[BEGIN]

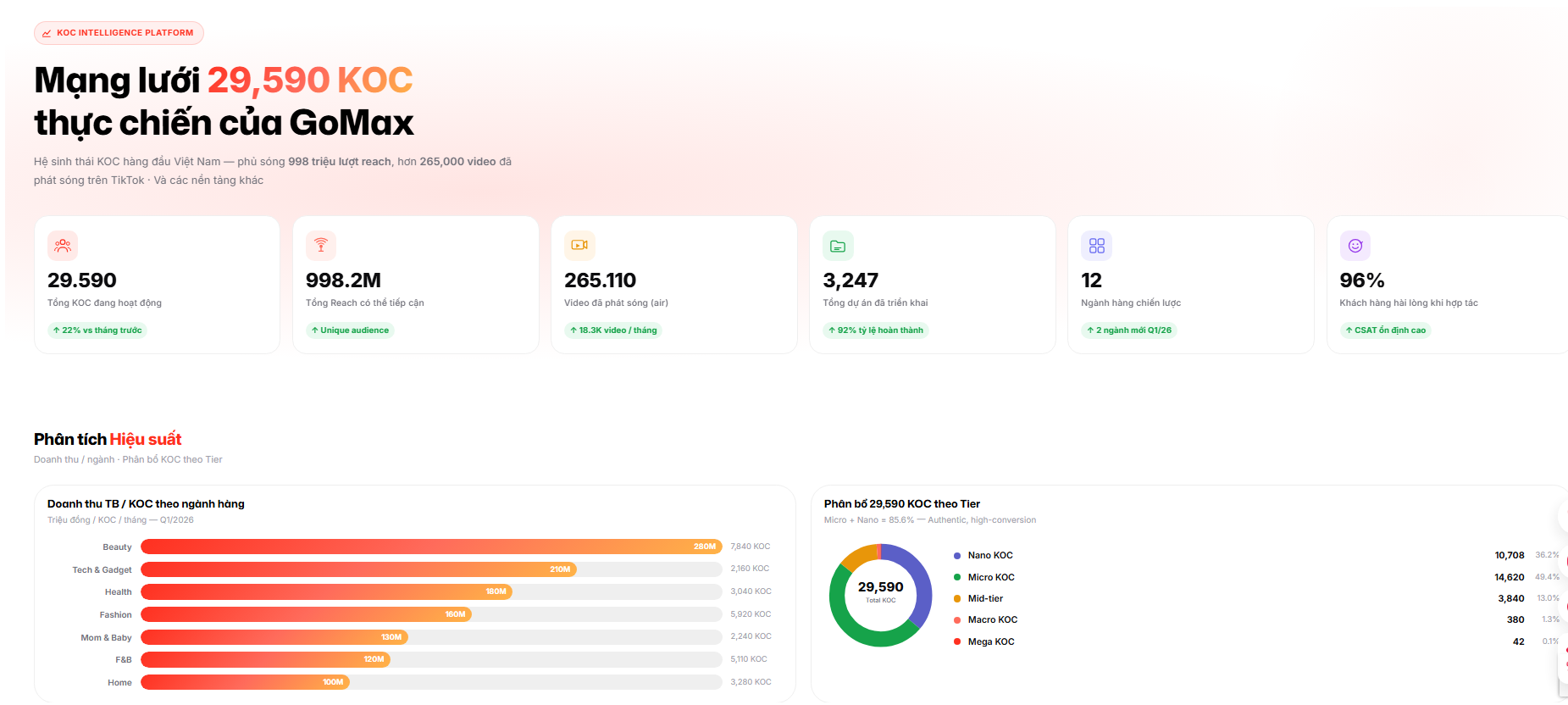This screenshot has height=705, width=1568.
Task: Click the broadcast signal icon above 998.2M
Action: click(321, 246)
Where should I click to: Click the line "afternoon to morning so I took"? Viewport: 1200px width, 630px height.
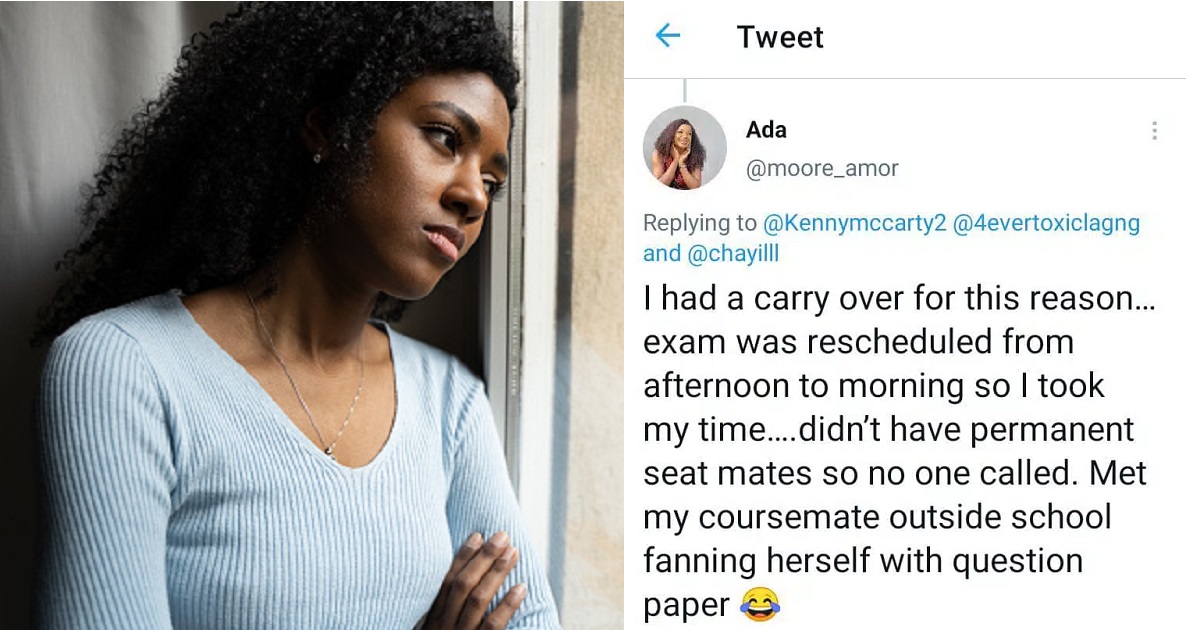coord(872,386)
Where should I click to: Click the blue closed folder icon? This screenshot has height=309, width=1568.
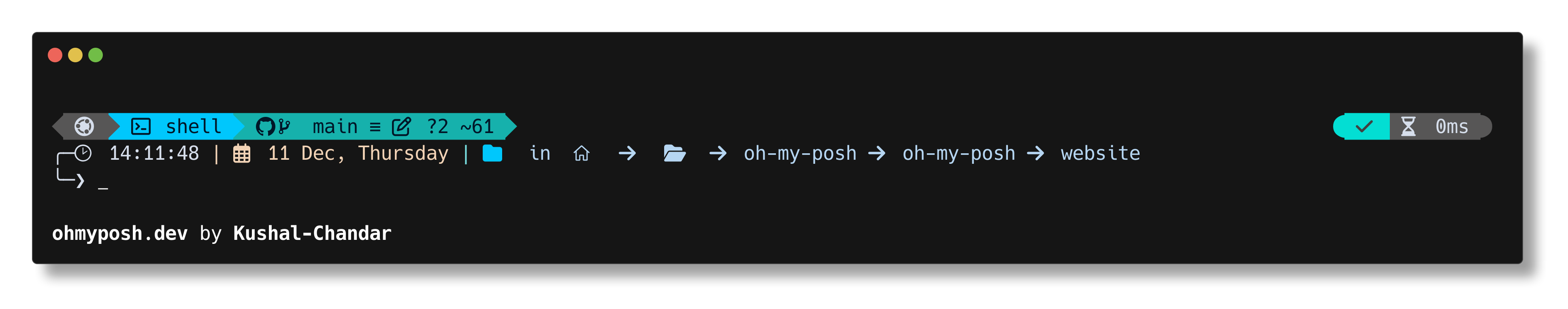[x=492, y=153]
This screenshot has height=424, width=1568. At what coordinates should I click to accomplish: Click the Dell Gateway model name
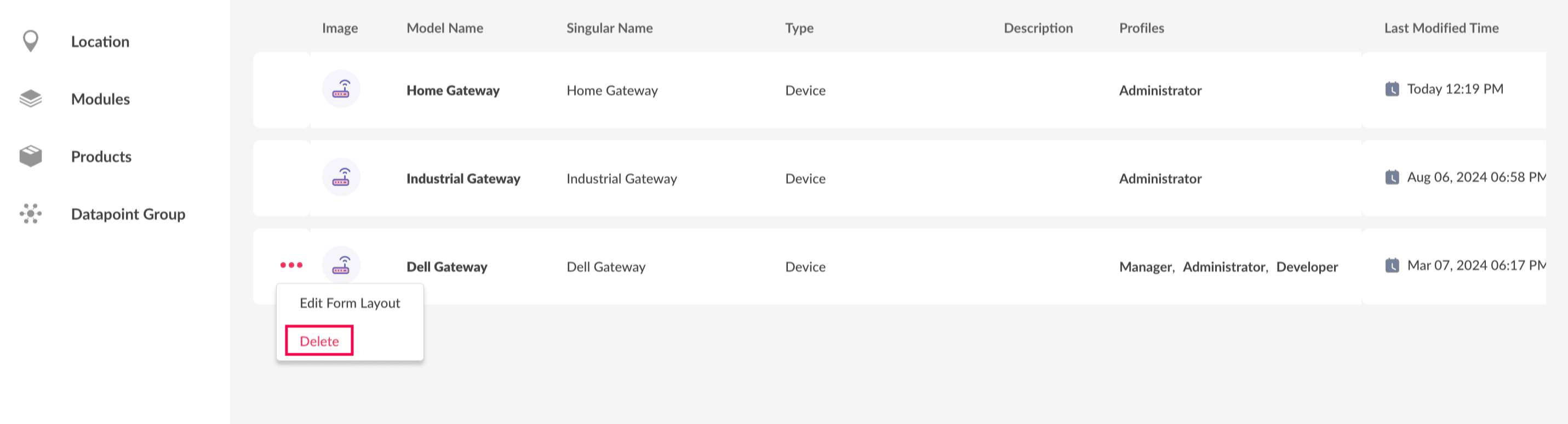446,267
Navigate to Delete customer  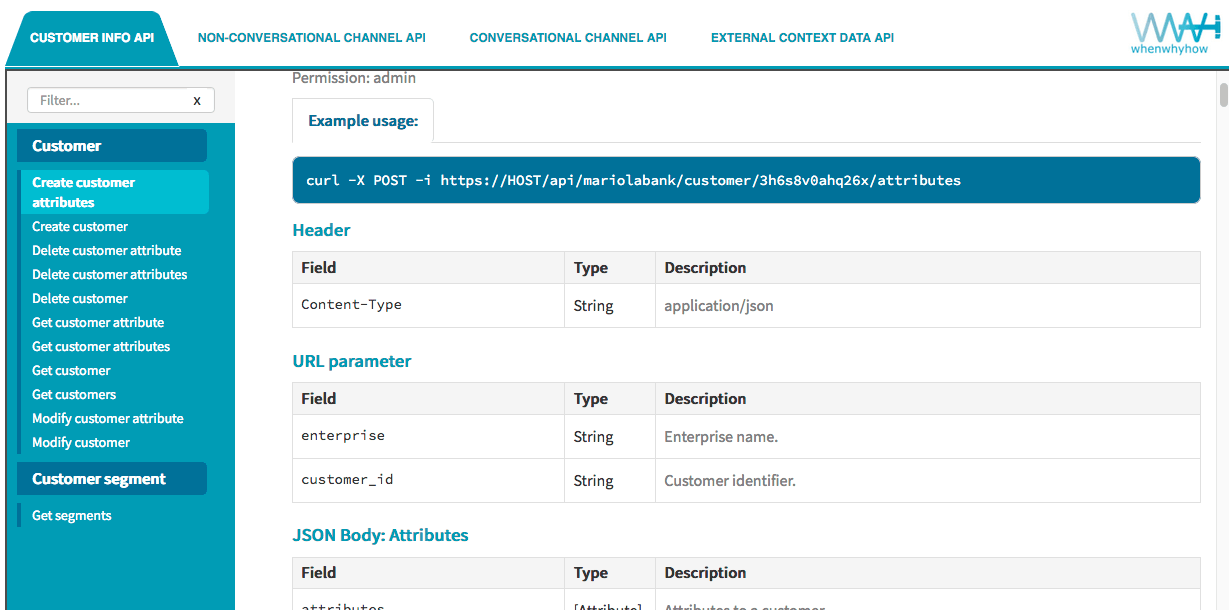tap(80, 299)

[END]

Directions for this task =>
Format the records from their beginning through the line containing "[x=492, y=153]" as a JSON list of strings, with one string per line, omitting blank lines and leaving out the pictures.

Task output =>
[
  "This screenshot has height=705, width=1568.",
  "Task: Click the broadcast signal icon above 998.2M",
  "Action: click(321, 246)",
  "Where should I click to: Click the line \"afternoon to morning so I took\"? Viewport: 1200px width, 630px height.",
  "coord(872,386)",
  "Where should I click to: Click the blue closed folder icon? This screenshot has height=309, width=1568.",
  "[x=492, y=153]"
]